START Available records

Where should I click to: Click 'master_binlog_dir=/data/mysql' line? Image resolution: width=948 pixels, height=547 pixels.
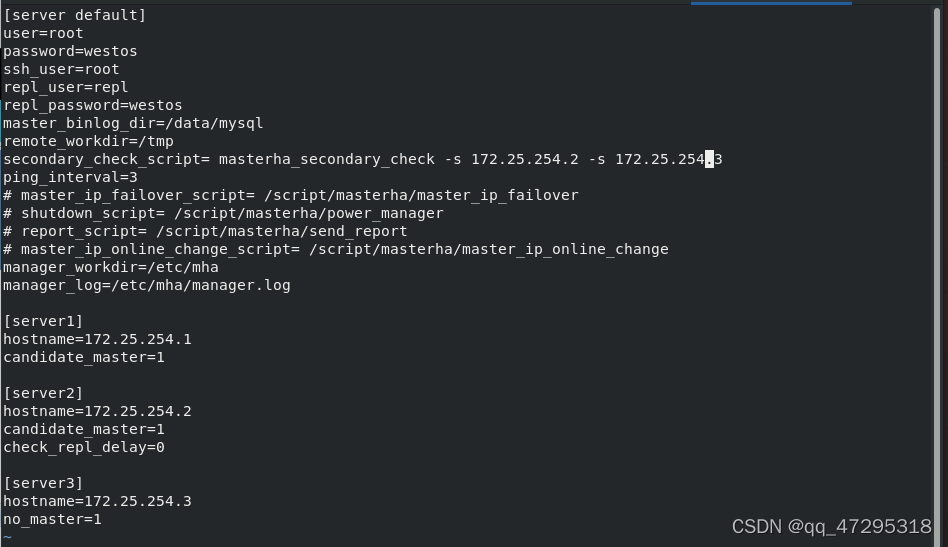click(133, 123)
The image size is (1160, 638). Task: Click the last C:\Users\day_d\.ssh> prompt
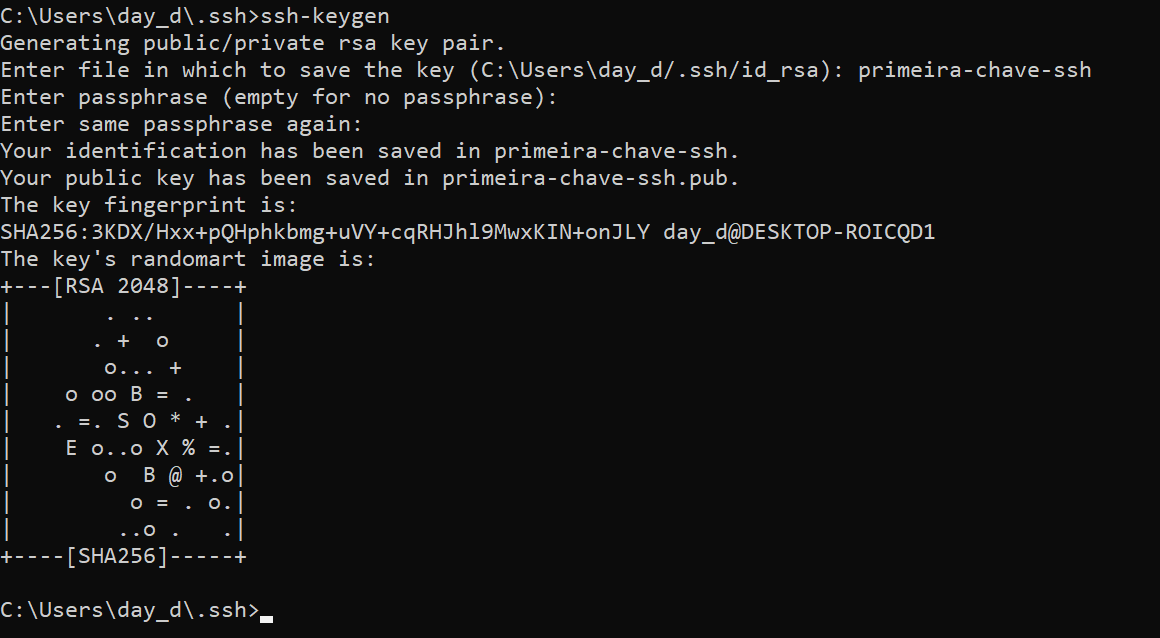129,610
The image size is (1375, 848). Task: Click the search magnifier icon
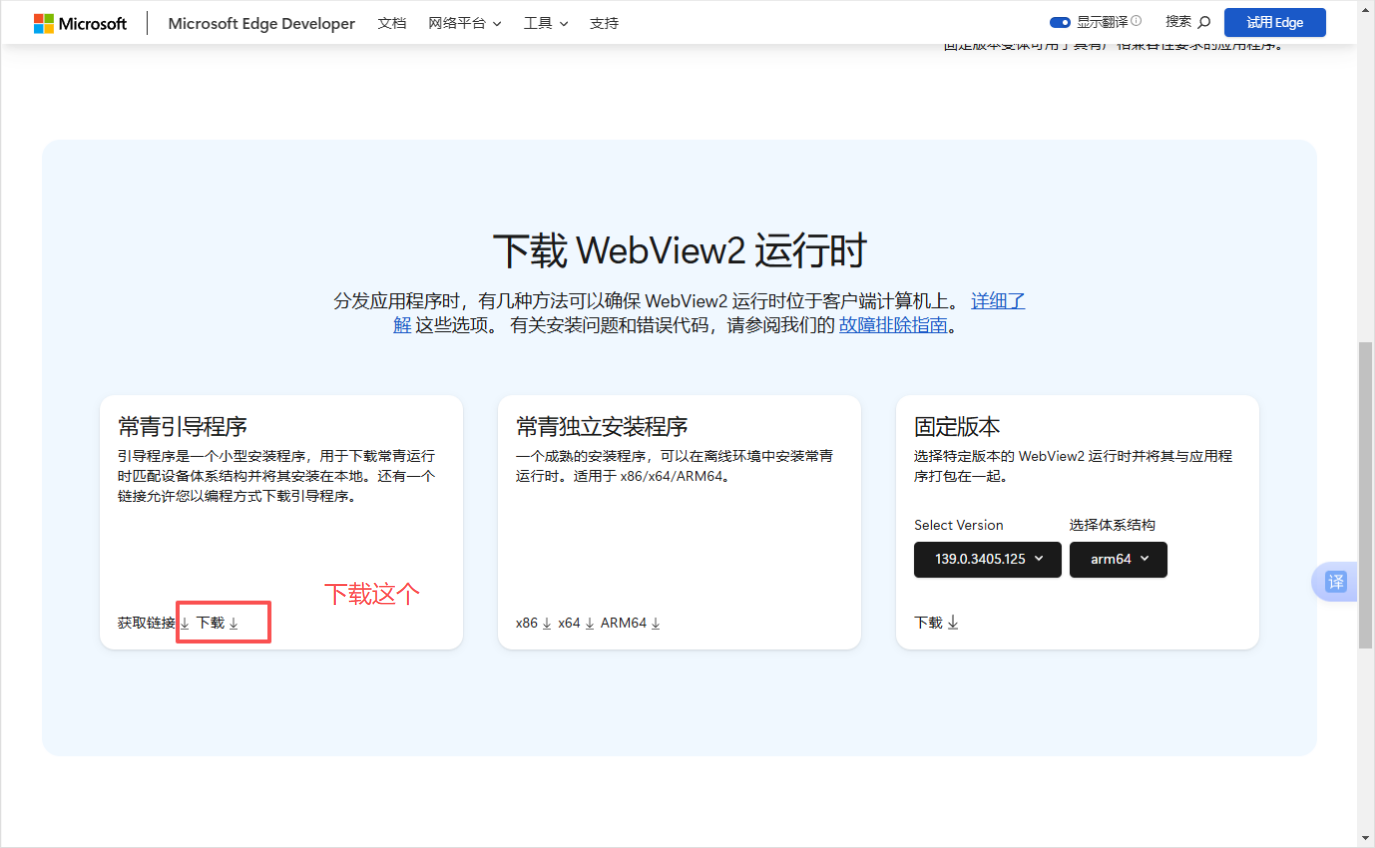click(x=1204, y=22)
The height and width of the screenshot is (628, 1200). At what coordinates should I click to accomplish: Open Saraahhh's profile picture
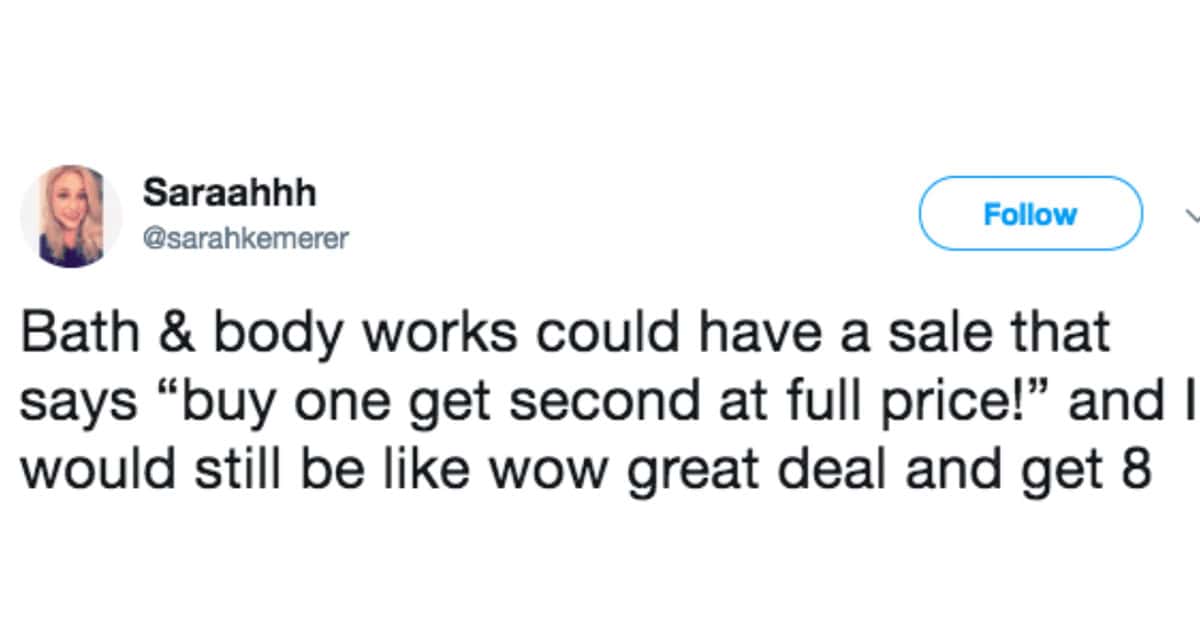[x=71, y=216]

END Available records

#### Exercise requirements:
In your copy of the records above, include every line exactly but no pictures.

#### Solution:
Where should I click to: Click 'master_binlog_dir=/data/mysql' line? Image resolution: width=948 pixels, height=547 pixels.
click(133, 123)
The image size is (1160, 638). Task: Click the last C:\Users\day_d\.ssh> prompt
129,610
The image size is (1375, 848). Task: Click the search magnifier icon
click(x=1204, y=22)
The height and width of the screenshot is (628, 1200). At what coordinates should I click to accomplish: Open Saraahhh's profile picture
[x=71, y=216]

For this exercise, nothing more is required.